Characterization of susceptibility and resistance to novel categories of anti-HIV compounds

Antiretroviral therapy (ART), although still effective, is associated with long-term complications such as cardiovascular and metabolic diseases and increasing rates of drug resistance.

We want to explore the roles of two categories of novel anti-HIV compounds: integrase strand transfer inhibitors (INSTI) and specific dipeptides (DP), as alternatives to drugs, nucleoside analgoues, which can cause irreversible mitochondrial dysfunction. For INSTI, we want to understand the mechanisms of drug resistance across diverse HIV subtypes.

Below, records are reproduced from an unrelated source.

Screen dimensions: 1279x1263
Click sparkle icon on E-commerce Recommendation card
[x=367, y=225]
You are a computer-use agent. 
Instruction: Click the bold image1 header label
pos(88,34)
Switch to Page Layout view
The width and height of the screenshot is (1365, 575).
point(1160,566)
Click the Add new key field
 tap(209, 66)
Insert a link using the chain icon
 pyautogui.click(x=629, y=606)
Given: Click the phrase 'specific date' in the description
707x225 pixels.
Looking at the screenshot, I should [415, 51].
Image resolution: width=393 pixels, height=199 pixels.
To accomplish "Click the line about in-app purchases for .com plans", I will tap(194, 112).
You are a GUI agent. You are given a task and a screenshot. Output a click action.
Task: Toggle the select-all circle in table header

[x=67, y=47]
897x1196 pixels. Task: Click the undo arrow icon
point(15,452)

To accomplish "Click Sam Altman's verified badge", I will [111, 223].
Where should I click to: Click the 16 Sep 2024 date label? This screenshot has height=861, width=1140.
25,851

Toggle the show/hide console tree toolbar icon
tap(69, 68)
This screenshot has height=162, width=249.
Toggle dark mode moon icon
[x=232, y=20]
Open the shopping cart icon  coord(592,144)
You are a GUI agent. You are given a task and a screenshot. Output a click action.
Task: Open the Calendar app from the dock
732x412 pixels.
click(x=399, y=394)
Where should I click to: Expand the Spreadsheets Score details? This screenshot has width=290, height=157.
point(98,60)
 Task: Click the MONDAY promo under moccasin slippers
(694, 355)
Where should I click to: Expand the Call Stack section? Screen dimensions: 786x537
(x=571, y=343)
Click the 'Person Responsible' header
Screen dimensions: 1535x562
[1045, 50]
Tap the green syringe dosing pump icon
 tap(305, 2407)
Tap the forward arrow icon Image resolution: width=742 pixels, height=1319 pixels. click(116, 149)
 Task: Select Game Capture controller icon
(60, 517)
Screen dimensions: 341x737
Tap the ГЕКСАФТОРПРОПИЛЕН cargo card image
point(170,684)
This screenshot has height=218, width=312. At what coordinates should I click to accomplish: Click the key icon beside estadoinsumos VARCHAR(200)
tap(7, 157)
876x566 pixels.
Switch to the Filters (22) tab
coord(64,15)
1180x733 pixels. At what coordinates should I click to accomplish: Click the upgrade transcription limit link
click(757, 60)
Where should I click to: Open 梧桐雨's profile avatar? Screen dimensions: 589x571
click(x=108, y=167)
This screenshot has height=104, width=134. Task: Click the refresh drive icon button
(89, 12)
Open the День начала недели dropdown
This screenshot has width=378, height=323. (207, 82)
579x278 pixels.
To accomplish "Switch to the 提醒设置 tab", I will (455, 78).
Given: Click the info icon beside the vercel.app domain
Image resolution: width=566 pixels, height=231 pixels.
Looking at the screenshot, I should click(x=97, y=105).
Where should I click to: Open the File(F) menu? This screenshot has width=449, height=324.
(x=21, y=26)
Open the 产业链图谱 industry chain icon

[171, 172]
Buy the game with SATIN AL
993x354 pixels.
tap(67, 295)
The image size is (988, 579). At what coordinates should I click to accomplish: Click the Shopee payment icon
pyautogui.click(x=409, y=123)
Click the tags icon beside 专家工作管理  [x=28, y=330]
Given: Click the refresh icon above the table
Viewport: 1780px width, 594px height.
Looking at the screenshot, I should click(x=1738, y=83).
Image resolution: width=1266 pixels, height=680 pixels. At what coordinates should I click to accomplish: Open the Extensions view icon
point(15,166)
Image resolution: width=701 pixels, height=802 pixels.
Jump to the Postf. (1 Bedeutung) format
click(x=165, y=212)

This is very important as this drug-class is today positioned as drugs-of-choice globally.

More specifically we hypothesize that natural polymorphisms, pre-existing and off-target drug resistance mutations affect outcomes of INSTI-regimens via novel mechanisms depending on viral subtype.

For the DP, the strategy is to further understand the mechanisms of action, if resistance can be developed, its activity against diverse HIV subtypes alone and together with INSTIs. Our hypothesis will be tested by bioinformatics, biochemical and virological tools. Our study will fill several knowledge gaps with regard to INSTI resistance and differences between HIV subtypes.

It will also reveal more information about the potential future role of the novel class of naturally occurring anti-HIV drugs, DP. If successful these compounds will with time substitute the more toxic anti-HIV drugs used today.